**What is asked:**
Format the data from the line with "Given: Open three-dot menu on Welpe's message" up to and including the line with "Looking at the" as a two-column CSV with the columns input and output. Each text and its answer should form one row, with each value in its own quoted field, line breaks replaced by spaces, and the pictures left out.

**Dataset extract:**
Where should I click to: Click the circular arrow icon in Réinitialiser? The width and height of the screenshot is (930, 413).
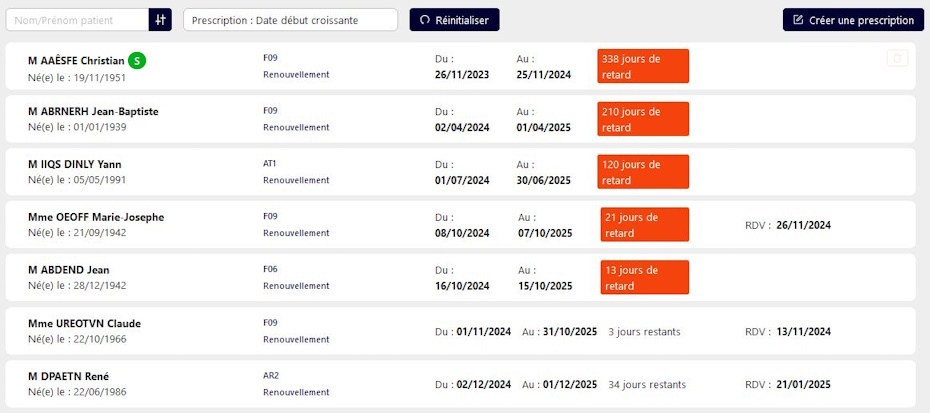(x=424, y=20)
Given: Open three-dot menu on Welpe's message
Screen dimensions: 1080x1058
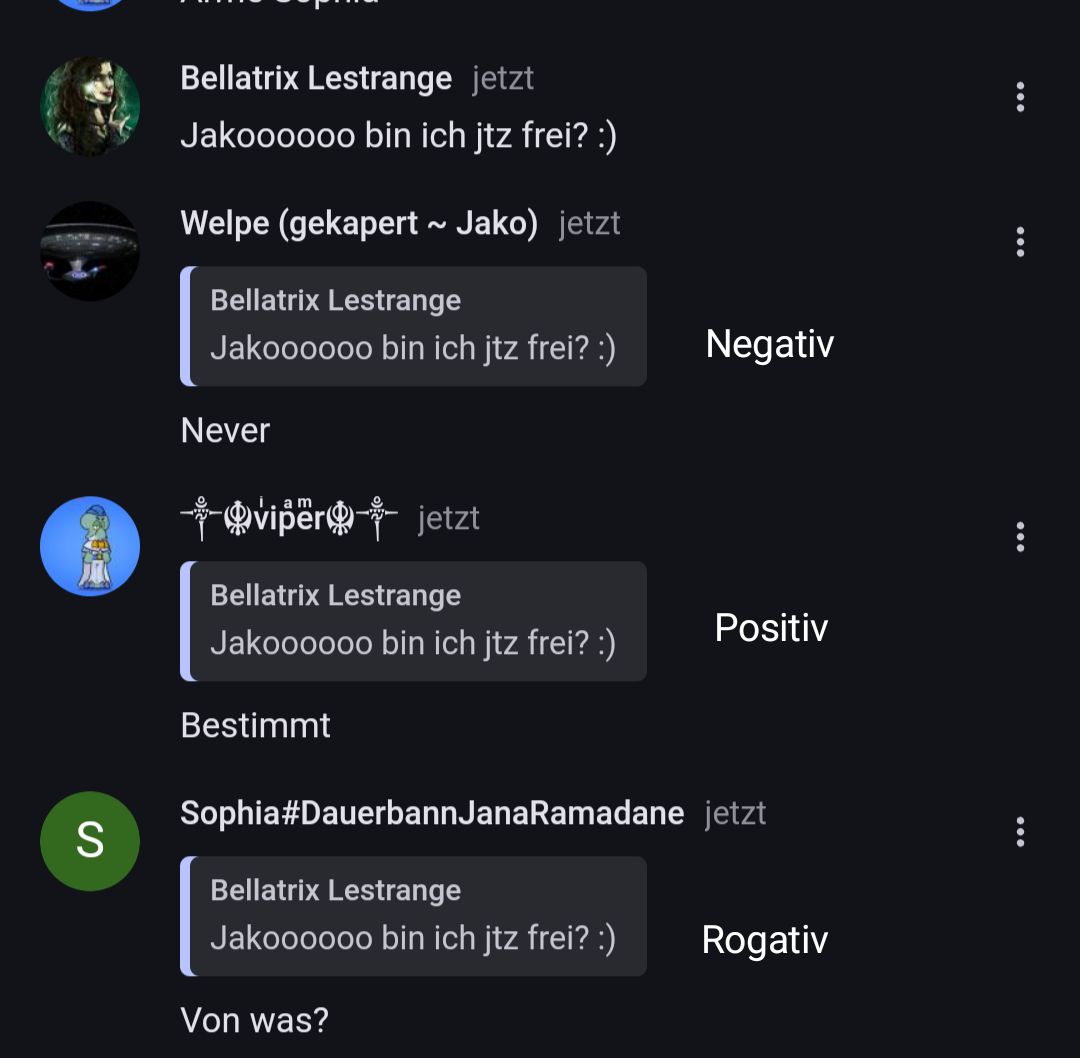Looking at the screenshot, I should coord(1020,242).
...
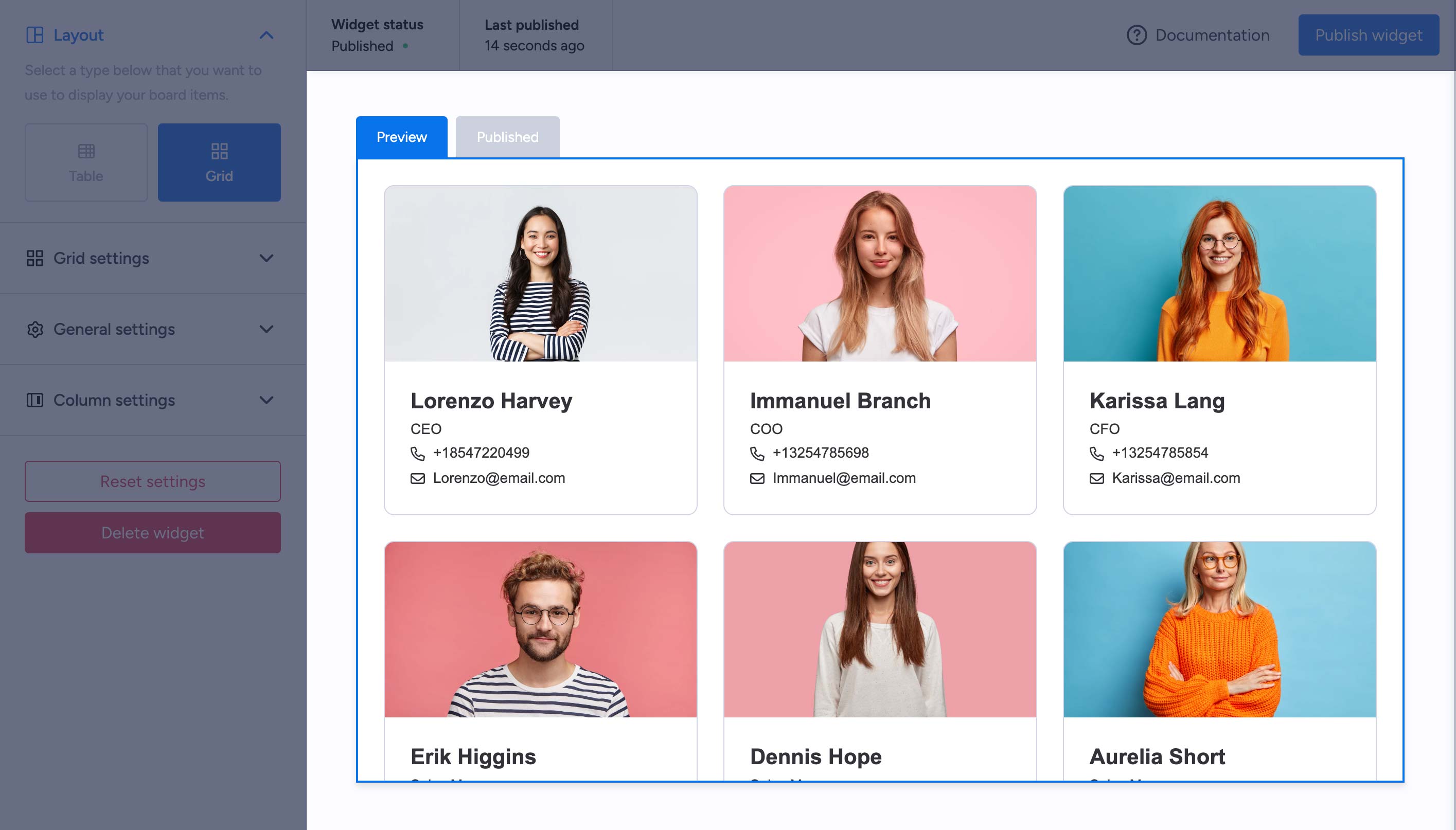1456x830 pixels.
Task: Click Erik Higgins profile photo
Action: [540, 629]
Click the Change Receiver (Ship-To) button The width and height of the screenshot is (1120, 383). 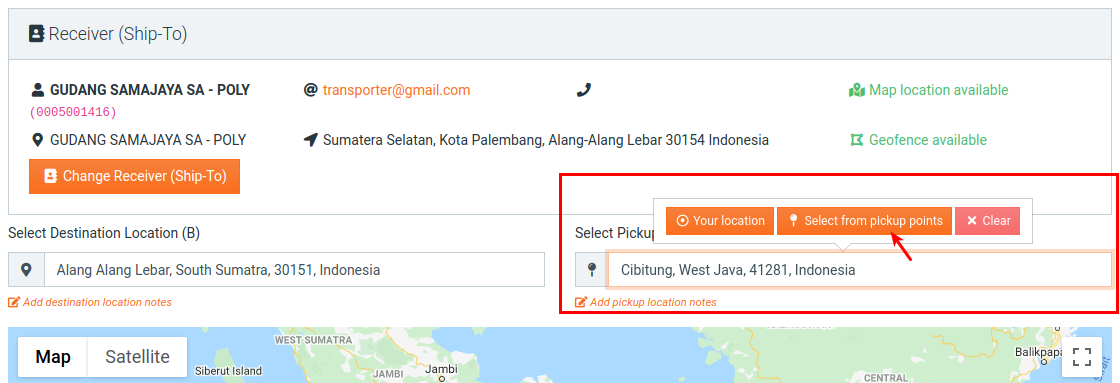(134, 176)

**Answer to this problem:**
input,output
"Given: Open three-dot menu on Welpe's message Screen dimensions: 1080x1058","Looking at the screenshot, I should coord(1020,242)."